» **Work instructions**:
Go through the listing and return every line with "will" in it.

» **Records supplied**:
Start of Block

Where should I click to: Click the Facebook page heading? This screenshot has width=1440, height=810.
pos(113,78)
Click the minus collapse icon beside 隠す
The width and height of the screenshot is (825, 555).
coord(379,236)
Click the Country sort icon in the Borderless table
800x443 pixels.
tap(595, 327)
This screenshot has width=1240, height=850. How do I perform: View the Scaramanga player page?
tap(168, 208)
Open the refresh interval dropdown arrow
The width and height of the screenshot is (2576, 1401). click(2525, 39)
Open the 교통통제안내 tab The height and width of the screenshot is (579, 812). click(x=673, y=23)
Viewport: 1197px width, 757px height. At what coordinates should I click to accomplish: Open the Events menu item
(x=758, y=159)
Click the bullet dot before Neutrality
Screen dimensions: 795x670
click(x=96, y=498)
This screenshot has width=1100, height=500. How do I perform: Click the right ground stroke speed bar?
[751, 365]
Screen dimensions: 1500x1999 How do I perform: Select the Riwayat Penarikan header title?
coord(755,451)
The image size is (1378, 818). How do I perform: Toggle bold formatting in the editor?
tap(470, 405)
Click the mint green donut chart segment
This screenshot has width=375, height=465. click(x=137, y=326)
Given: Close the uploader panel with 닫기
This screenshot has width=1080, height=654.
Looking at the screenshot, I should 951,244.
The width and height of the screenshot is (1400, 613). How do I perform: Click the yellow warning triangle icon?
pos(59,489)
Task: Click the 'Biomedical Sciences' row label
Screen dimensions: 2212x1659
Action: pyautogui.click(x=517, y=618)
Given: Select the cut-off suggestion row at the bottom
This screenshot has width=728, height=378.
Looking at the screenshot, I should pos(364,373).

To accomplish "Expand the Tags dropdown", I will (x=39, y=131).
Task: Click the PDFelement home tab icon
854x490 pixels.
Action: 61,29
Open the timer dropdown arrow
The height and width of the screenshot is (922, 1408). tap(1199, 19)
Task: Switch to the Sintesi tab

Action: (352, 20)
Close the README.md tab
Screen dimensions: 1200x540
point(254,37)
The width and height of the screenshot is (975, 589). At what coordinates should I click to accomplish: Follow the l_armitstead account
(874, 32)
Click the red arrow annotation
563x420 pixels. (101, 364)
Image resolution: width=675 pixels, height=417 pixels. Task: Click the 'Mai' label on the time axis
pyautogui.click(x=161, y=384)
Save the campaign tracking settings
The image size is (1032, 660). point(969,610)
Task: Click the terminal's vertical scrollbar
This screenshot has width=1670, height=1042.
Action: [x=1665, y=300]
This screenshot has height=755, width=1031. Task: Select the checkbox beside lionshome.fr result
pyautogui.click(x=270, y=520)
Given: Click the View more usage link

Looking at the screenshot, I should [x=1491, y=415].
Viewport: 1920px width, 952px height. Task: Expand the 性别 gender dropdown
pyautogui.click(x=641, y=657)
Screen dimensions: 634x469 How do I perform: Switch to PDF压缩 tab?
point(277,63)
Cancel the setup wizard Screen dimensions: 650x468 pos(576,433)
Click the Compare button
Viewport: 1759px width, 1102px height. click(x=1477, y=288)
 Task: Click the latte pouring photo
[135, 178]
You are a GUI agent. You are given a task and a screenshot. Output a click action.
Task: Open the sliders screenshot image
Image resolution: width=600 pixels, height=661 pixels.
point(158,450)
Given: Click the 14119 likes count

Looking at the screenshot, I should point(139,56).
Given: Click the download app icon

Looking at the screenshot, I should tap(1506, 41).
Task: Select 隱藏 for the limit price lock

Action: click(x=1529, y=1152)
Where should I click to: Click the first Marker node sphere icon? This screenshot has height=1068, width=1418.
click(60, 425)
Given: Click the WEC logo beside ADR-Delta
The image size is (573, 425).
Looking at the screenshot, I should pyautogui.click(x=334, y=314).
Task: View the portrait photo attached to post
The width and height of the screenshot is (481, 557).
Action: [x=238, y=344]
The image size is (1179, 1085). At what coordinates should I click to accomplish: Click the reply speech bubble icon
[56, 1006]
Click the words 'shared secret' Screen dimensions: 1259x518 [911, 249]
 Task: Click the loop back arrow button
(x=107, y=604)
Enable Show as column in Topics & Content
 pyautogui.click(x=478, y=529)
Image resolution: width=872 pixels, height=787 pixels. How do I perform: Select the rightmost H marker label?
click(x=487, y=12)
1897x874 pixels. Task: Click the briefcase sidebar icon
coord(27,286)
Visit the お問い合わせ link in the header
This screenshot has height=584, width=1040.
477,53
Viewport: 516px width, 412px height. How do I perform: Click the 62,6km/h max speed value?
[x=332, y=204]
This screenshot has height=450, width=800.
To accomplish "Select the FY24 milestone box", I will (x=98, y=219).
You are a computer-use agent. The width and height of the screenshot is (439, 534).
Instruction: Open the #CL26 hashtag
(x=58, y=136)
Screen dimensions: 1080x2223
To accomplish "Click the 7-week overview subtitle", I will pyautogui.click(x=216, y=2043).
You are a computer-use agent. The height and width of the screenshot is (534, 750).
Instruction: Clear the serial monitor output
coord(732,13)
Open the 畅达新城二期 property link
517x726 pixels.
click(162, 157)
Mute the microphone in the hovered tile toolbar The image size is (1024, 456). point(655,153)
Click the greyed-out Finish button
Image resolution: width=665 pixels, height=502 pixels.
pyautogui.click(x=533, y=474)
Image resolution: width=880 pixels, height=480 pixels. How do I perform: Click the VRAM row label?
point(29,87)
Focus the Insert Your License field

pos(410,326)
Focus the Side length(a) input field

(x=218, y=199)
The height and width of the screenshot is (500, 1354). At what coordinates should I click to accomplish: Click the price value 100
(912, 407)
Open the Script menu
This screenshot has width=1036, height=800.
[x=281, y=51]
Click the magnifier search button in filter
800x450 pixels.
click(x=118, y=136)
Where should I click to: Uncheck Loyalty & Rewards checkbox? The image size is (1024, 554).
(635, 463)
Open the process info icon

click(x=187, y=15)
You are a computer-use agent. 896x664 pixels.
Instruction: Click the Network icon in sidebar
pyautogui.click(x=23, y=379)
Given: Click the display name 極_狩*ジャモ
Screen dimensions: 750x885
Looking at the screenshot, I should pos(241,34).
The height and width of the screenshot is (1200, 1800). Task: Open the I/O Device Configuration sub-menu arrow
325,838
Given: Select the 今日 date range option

End of Block

» **Finished exercise**:
To accomplish "Expand the Tags dropdown", I will (x=39, y=131).
To accomplish "Select the FY24 milestone box", I will (x=98, y=219).
To accomplish "Click the 7-week overview subtitle", I will pyautogui.click(x=216, y=2043).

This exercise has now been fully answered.